A suitable compression system should:

  • be capable of providing graduated compression from ankle to knee
  • be capable of sustaining the pressure for 7 days
  • provide reproducible, safe compression
  • be comfortable for the patient and allow them to wear outdoor shoes
  • be accepted by the patient

Before applying the bandage, measure the person's ankle circumference and apply below-knee, graduated multi-layer high compression bandaging and replace weekly (1).

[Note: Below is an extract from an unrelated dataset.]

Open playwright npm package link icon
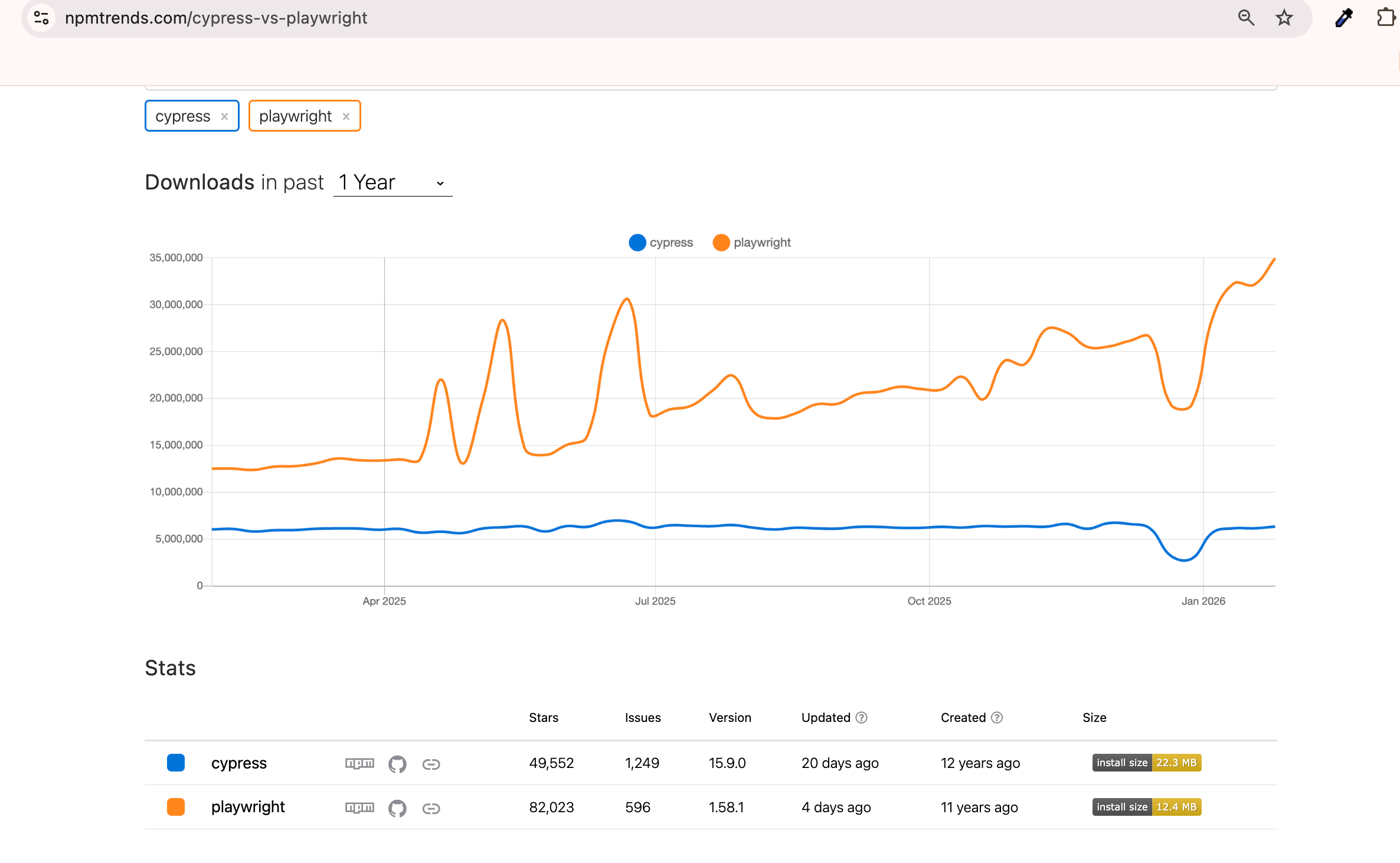This screenshot has height=863, width=1400. (x=359, y=808)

An external pressure of 35-40 mm Hg at the ankle is necessary for best results. Compression is best achieved via 3 or 4 layer compression bandaging. Healing rates of between 50-80% are achieved at 12 weeks with 3 or 4 layer compression bandages. In comparing 4 layer bandaging to usual care (2):

  • at 12 weeks leg ulcers were healed in more patients in the 4 layer bandaging group than the usual care group (54% v 34%, p<0.001) - this difference remained after adjusting for ulcer area and duration, patient age, deep venous thrombosis, rheumatoid arthritis and diabetes
  • study conclusions were that, in patients with venous leg ulcers, 4 layer bandaging reduced healing time and was associated with lower costs in nursing time than usual care

Compression must not be used if the ABPI is less than 0.8 or there is active phlebitis, deep vein thrombosis, or cellulitis (1).

If the leg ulcer is infected, do not start compression therapy until infection has resolved (1).